## Document excerpt:
>>

Advice For My Daughter

My heart surgery in 2012 really rocked my point of view on life as a whole. Once you start contemplating a world without you in it – beyond a hypothetical – you can’t help but feel differently about almost everything.

The one person I thought of the most at that time was my daughter Olivia. My son was just over a year old at the time and, while he and my wife were in my mind a lot, Olivia was the one I was most concerned with. The thought of leaving her at such a young age and placing the burden of tragedy on her then-three year old shoulders was a lot to digest. I kept thinking about the moments I would miss in her life and how she would have to tell people, with a sad look in her eyes, that her father died when she was very young.

dadsnow.jpgIt filled me with a sense of urgency regarding life lessons. I wanted to tell her everything all at once. I envisioned those sappy movies where a dying father would make a series of videos for his children to see after he’s gone. It seemed feasible in the moment, but as time passed, I realized it wasn’t. This isn’t a movie. It’s real life and I’m not Michael Keaton. That was a lot of ground to cover and no pile of outdated VHS tapes could do it all justice.

I remembered that feeling, though, and strive to teach her about life at every turn. Still, there are some lessons that she might not fully understand or appreciate yet. I hope to tell her all of them through the years, but in case I can’t, I wanted to write some of them down so I have them. And, if I’m not around one day, so she has them too.

Forgive once. Resentment eats you away from the inside and spreads to all those around you. Spend your days angry at one person and you’re sure to approach others with a distrustful eye. If you can let go of animosity, do it. It’s not worth the toll it takes on you. The old saying goes that hating someone is like poisoning yourself and hoping your enemy dies. It’s true.

But…you only really need to forgive once. If someone sees how badly you’re hurt by something they did and they do it again, then it tells you a lot about how they view your feelings. That’s not to say that there aren’t special circumstances or case-to-case examples, but by and large, someone who will damage your relationship in the same way multiple times probably doesn’t value that relationship as much as they should.

Don’t try to impress people. Their goals aren’t your goals and your goals might not be theirs. Besides that, you never really know when you succeeded. People will act like they’re amazed at all your worldly goods to your face and then sneer with sarcasm behind your back. Others might never say a word but secretly be dying with envy. In the end, you never know who really cares about what you have, so why care what they think? The things you have are for you to live with, not for anyone else. No matter how much show and tell you see on social media, the opinions and possessions of others shouldn’t change who you are or try to be. If your life exists to simply parade in front of others, then you’ll never fully enjoy what you have.

<<

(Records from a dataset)

>>

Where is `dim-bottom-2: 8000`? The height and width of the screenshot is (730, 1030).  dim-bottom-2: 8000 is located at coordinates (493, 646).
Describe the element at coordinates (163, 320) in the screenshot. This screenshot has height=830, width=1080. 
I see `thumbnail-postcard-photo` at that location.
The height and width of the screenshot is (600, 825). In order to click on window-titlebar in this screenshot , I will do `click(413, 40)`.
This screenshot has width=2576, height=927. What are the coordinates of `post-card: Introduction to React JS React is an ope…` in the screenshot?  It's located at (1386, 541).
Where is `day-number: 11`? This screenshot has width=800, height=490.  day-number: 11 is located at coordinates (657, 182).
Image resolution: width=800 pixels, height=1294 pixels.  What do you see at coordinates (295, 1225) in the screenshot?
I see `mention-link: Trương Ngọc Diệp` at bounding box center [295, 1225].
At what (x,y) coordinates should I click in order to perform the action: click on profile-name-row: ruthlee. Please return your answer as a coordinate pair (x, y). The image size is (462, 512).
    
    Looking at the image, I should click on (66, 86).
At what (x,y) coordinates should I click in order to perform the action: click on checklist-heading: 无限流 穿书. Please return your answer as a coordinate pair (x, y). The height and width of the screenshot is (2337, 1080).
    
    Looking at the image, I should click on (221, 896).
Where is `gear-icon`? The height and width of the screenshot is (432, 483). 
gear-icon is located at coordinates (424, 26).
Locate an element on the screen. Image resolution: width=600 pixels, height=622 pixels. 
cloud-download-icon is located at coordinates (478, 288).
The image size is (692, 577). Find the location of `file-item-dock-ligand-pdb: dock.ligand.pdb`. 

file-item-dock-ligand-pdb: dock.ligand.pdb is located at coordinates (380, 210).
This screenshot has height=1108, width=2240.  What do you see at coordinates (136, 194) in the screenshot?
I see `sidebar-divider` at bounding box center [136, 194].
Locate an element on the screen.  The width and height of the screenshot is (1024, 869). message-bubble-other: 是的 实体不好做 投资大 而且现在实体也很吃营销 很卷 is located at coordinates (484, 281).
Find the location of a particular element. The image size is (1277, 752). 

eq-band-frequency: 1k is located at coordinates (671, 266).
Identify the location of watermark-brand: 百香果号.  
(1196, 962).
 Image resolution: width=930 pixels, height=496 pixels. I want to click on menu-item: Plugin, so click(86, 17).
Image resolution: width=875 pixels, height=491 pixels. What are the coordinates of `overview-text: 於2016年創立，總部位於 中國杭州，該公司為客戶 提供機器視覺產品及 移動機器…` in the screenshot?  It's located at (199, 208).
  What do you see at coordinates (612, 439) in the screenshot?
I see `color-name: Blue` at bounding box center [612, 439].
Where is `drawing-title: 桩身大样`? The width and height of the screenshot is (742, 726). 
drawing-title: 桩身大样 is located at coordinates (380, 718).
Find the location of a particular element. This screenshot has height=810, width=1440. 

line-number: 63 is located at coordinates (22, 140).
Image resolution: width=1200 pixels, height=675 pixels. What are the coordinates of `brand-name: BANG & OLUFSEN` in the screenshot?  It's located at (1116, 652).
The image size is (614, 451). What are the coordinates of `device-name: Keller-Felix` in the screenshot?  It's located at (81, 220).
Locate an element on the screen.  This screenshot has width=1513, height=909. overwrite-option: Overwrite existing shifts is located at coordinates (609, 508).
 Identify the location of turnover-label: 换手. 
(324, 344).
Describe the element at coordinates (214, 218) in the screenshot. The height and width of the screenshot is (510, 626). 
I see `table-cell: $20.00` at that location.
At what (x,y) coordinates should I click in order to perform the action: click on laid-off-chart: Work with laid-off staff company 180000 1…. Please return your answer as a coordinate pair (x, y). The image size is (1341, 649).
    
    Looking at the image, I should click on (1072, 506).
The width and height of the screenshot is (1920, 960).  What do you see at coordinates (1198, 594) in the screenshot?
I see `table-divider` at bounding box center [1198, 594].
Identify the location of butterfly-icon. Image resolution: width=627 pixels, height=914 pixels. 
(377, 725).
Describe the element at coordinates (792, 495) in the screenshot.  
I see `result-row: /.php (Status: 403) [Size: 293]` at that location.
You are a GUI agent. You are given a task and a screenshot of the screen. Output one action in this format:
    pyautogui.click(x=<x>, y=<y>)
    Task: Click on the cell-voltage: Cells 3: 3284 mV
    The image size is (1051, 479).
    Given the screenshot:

<<

## Problem 1:
Reproduce the passage of the essay starting with "dadsnow.jpgIt filled me" and going on through "has them too.".
## Problem 2:
Answer these questions using the essay:
(a) In what year did the writer have heart surgery?
(b) How old was the writer's daughter Olivia at that time?
(c) Which actor does the writer say he is not?

## Worked solution 1:
dadsnow.jpgIt filled me with a sense of urgency regarding life lessons. I wanted to tell her everything all at once. I envisioned those sappy movies where a dying father would make a series of videos for his children to see after he’s gone. It seemed feasible in the moment, but as time passed, I realized it wasn’t. This isn’t a movie. It’s real life and I’m not Michael Keaton. That was a lot of ground to cover and no pile of outdated VHS tapes could do it all justice.

I remembered that feeling, though, and strive to teach her about life at every turn. Still, there are some lessons that she might not fully understand or appreciate yet. I hope to tell her all of them through the years, but in case I can’t, I wanted to write some of them down so I have them. And, if I’m not around one day, so she has them too.

## Worked solution 2:
(a) 2012
(b) Three years old
(c) Michael Keaton